Chapter 10. Validated models for x86_64 CPU inference serving
The following large language models have been validated for use with Red Hat AI Inference on x86_64 CPUs.
| Model | Hugging Face model card | Number of parameters |
|---|---|---|
| TinyLlama-1.1B-Chat-v1.0 | 1.1B | |
| Llama-3.2-1B-Instruct | 1B | |
| granite-3.2-2b-instruct | 2B | |
| TinyLlama-1.1B-Chat-v1.0-pruned2.4 | 1.1B (pruned) |
Quantization formats that require GPU-specific kernels, such as Marlin format, are not supported for CPU inference. Use AWQ or GPTQ quantization formats that are compatible with CPU execution.

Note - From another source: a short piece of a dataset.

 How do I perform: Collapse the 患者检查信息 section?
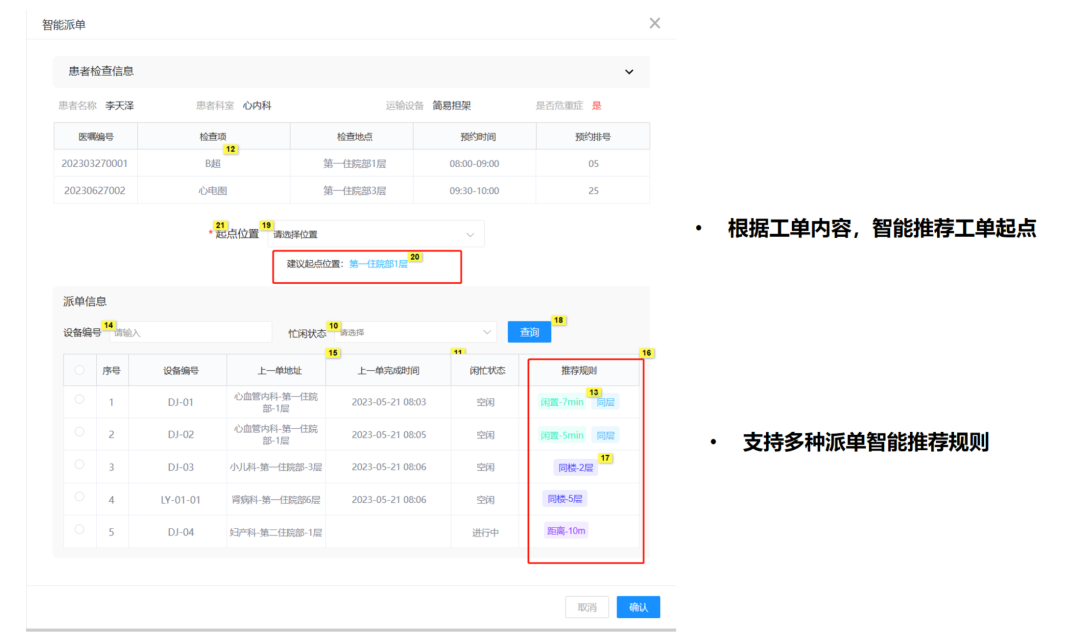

The following table provides general guidance for approximate system RAM requirements based on model size:
| Model size | Minimum RAM | Recommended RAM |
|---|---|---|
| 125M - 500M | 8 GB | 16 GB |
| 500M - 1B | 16 GB | 32 GB |
| 1B - 3B | 32 GB | 64 GB |
Actual memory usage depends on the model architecture, context length, and batch size. Increase the VLLM_CPU_KVCACHE_SPACE environment variable to allocate more memory for the key-value cache when using longer context lengths.